[WHAT YOU HAVE TO DO]:
Repeat the records below exactly as they appear, leaving out any pictures.

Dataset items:
# # #

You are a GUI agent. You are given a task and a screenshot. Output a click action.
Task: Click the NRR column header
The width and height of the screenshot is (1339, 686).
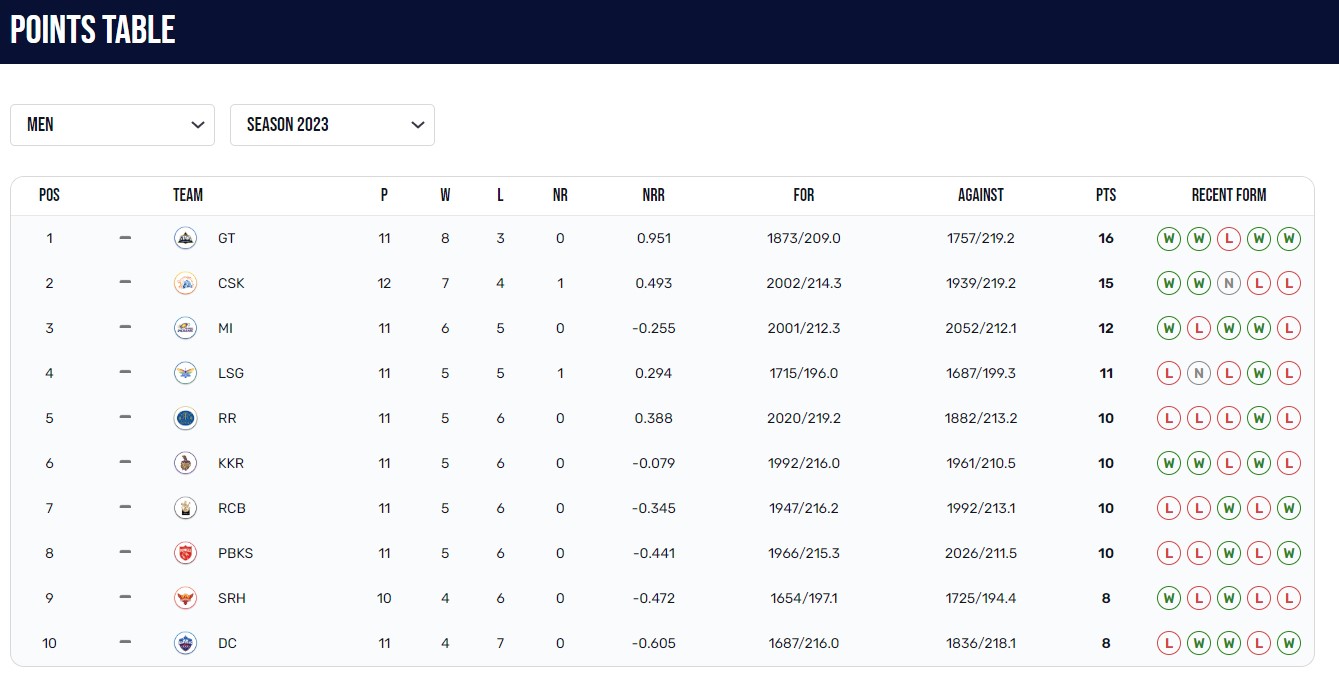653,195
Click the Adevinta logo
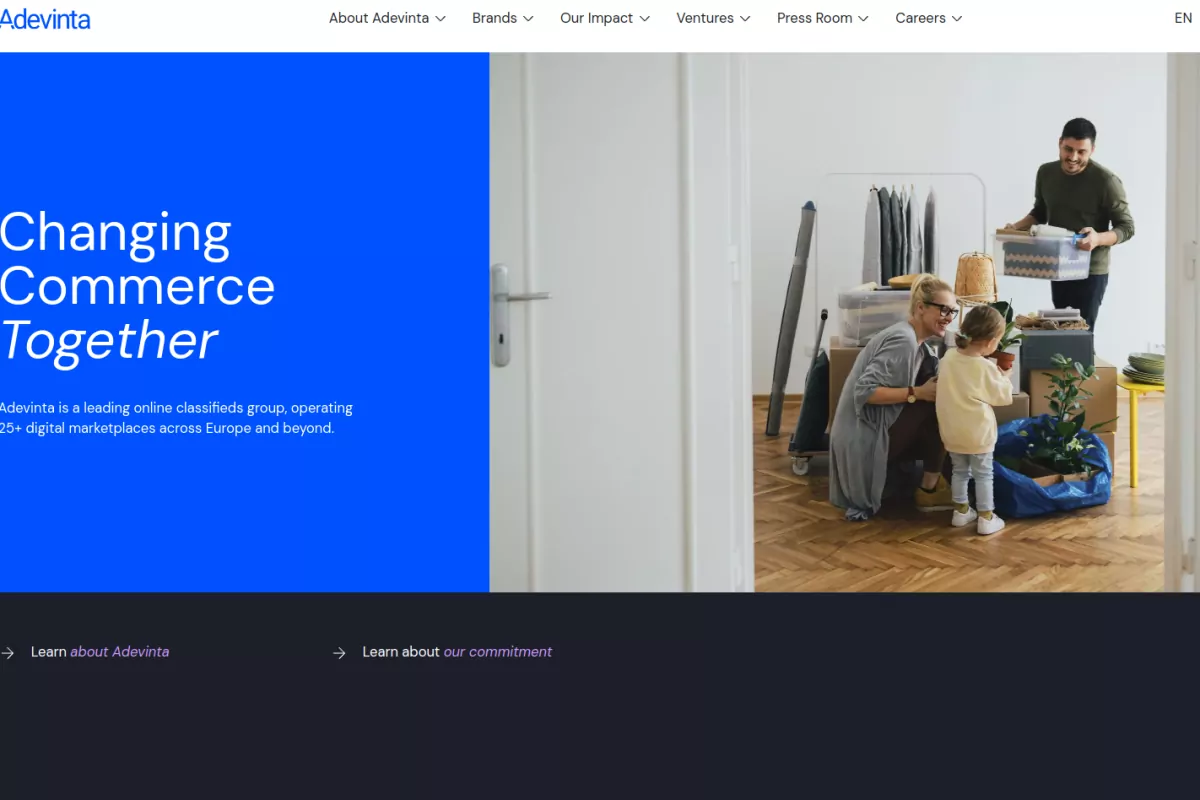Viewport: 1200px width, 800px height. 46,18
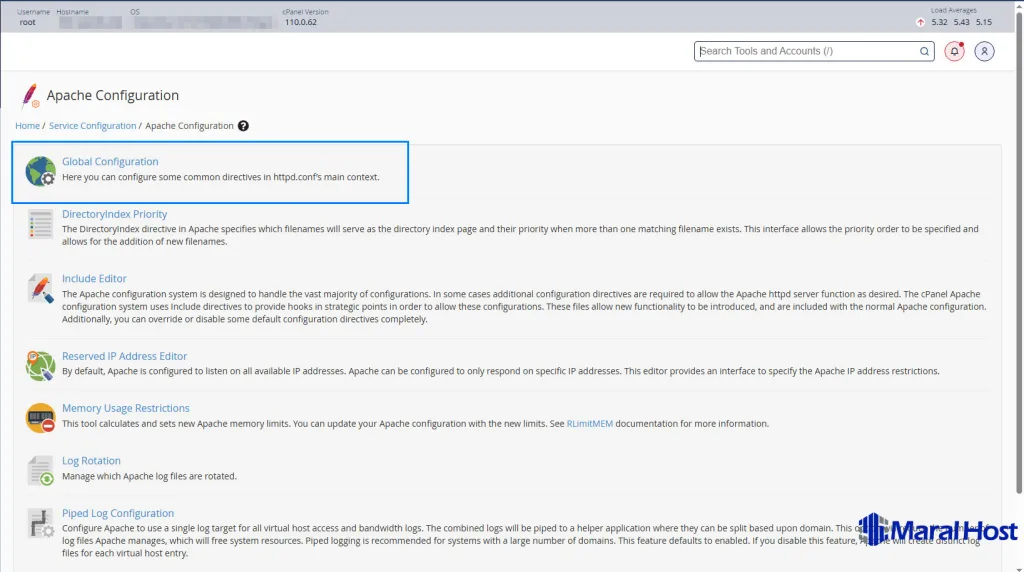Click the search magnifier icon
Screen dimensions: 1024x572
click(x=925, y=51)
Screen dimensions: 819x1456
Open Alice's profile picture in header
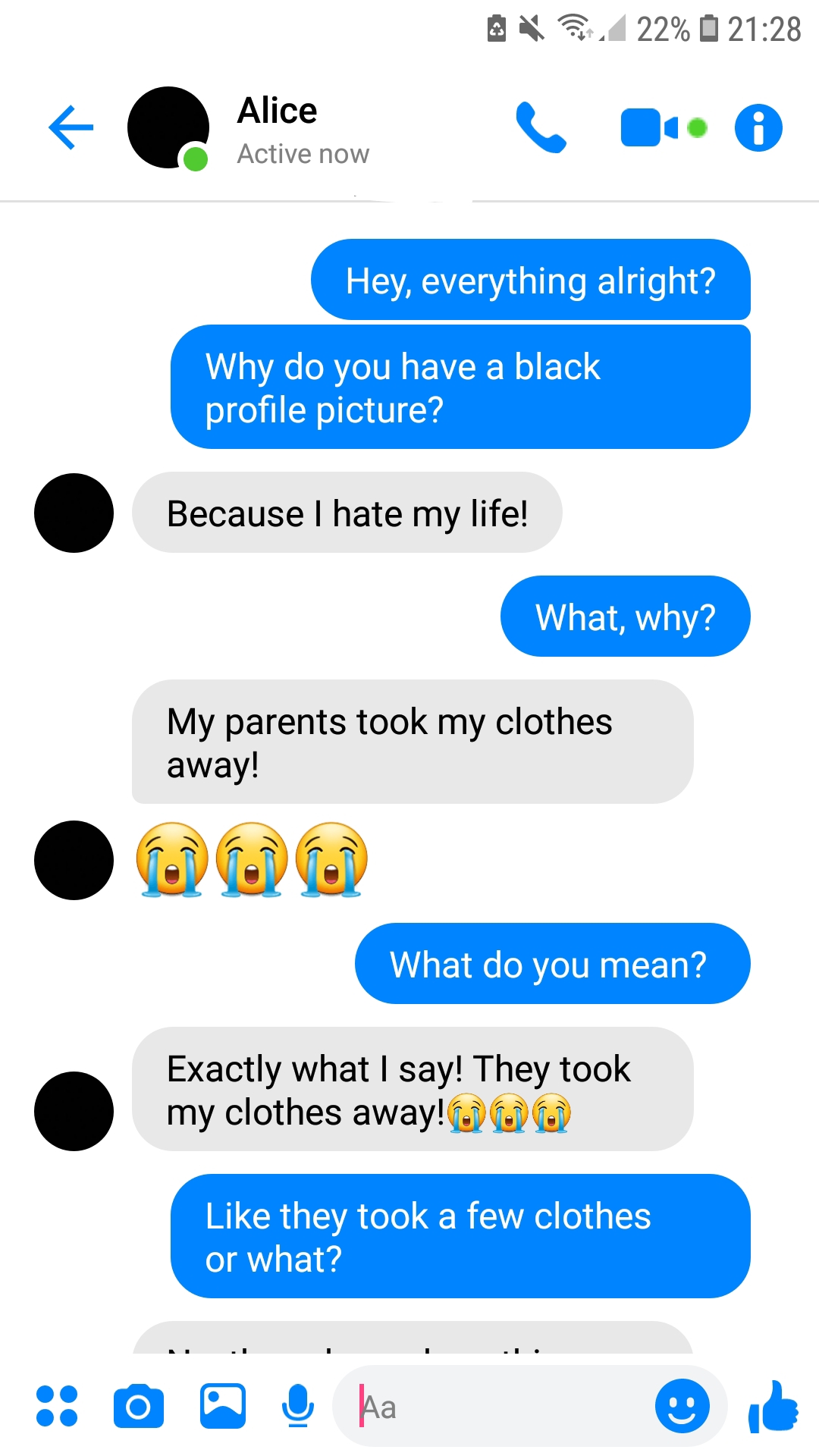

# # #

[RESULT OF THE TASK]:
You are a GUI agent. You are given a task and a screenshot. Output a click action.
Task: Click the NRR column header
The width and height of the screenshot is (1339, 686).
653,195
Click the Adevinta logo
Viewport: 1200px width, 800px height. 46,18
Click the search magnifier icon
Screen dimensions: 1024x572
click(x=925, y=51)
Screen dimensions: 819x1456
Open Alice's profile picture in header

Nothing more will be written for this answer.